In der Fakultät für Biologie, Arbeitsbereich Computational Biology, ist die folgende Position
Wissenschaftliche*r Mitarbeiter*in (m/w/d) (Doktorand*in)
Das Forschungsprojekt untersucht die regulatorischen Netzwerke in Brassica napus, insbesondere in der Samenentwicklung, Samenfüllung und Keimung. Viele Prozesse werden in Pflanzen durch ein komplexes Netzwerk aus Transkriptionsfaktoren gesteuert. Das Projekt erzeugt und analysiert große Datensätze. RNA-seq Datensätze werden unter unterschiedlichen Bedingungen erzeugt und analysiert. Gemeinsam mit öffentlichen Daten werden diese Datensätze zu genregulatorischen Netzwerken verrechnet und mit Hilfe von DAP-seq Experimenten validiert. Gemeinsam mit Wissenschaftler*innen der IPK Gatersleben werden weitere große Datensätze analysiert. Gemeinsam dienen die Experimente dem Ziel, die Prozesse während der Samenentwicklung und -keimung zu analysieren, zu verstehen und zu visualisieren. Die*Der Stelleninhaber*in wird pflanzliche Proben mit Hilfe von RNA-seq und eventuell anderer Hochdurchsatzmethoden analysieren. Sie*Er wird computer-gestützte Experimente durchführen, um die kritischen Elemente der Samenentwicklung zu bestimmen und wird unterstützende Experimente im Labor durchführen, um Hypothesen zu bestätigen. Es wird erwartet, dass die gewonnenen Daten eigenständig analysiert und in intensiver Zusammenarbeit mit anderen Arbeitsgruppenmitgliedern diskutiert werden.

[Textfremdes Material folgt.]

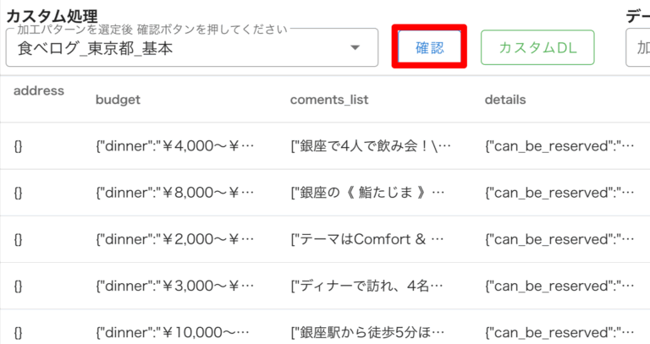Select the budget cell showing ￥4,000

coord(174,145)
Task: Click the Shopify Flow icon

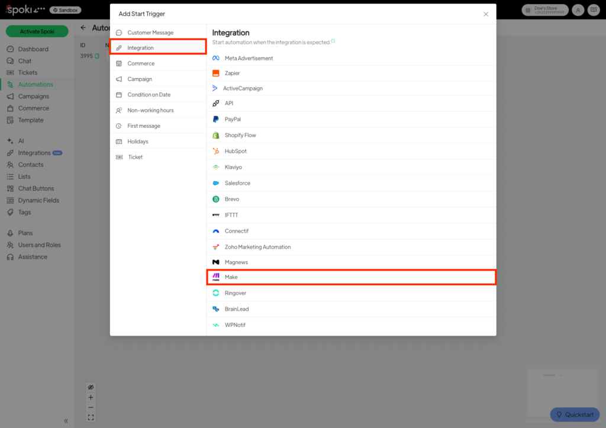Action: point(216,135)

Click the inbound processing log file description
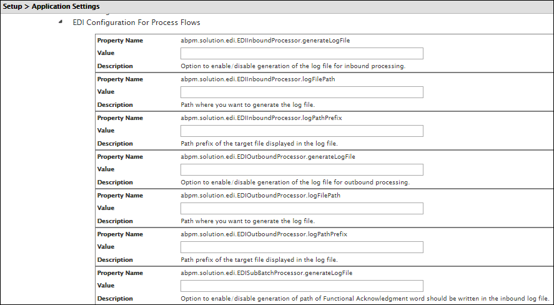point(293,66)
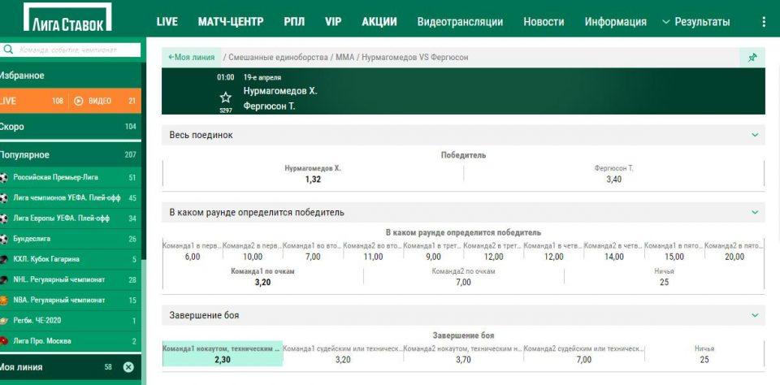780x385 pixels.
Task: Open the МАТЧ-ЦЕНТР menu item
Action: [x=231, y=22]
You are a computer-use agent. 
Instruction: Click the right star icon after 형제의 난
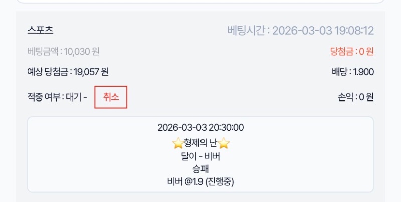[x=224, y=143]
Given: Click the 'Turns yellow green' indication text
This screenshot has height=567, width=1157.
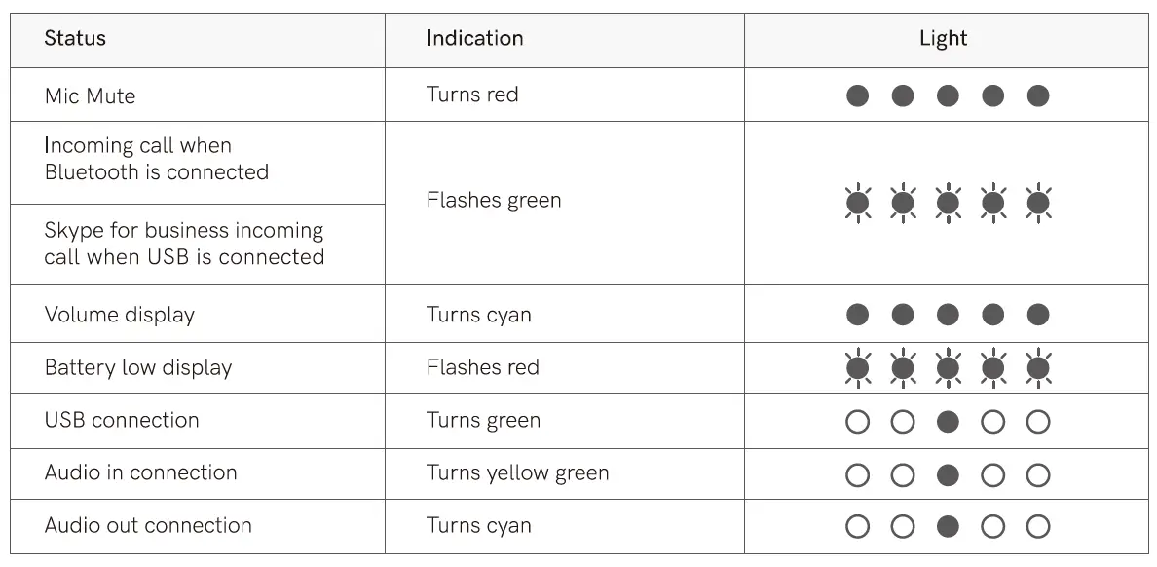Looking at the screenshot, I should point(517,473).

Forschungsaufgaben (100 %):
- Probennahme und Analyse von Pflanzenproben
- Datenauswertung
- Kommunikation und Dokumentation der Daten
- Teilnahme an Forschungsaktivitäten des Arbeitsbereichs und wissenschaftlichen Diskussionen
Die Beschäftigung ist der wissenschaftlichen Qualifizierung förderlich.
- Vergütung nach E13 TV-L
- befristet auf 3 Jahre (§ 2 Abs. 1 Satz 1 WissZeitVG; entsprechend den Vorgaben des WissZeitVG und des Vertrages über gute Beschäftigungsbedingungen kann sich im Einzelfall eine abweichende Vertragslaufzeit ergeben)
- Teilzeit 65 %
- interne und externe Fortbildungsmöglichkeiten
- Vielzahl von Gesundheits-, Beratungs- und Präventionsangeboten
- Vereinbarkeit von Familie und Beruf
- flexible Arbeitszeiten
- Möglichkeit eines Job-Tickets für den ÖPNV (regionaler Verkehrsverbund)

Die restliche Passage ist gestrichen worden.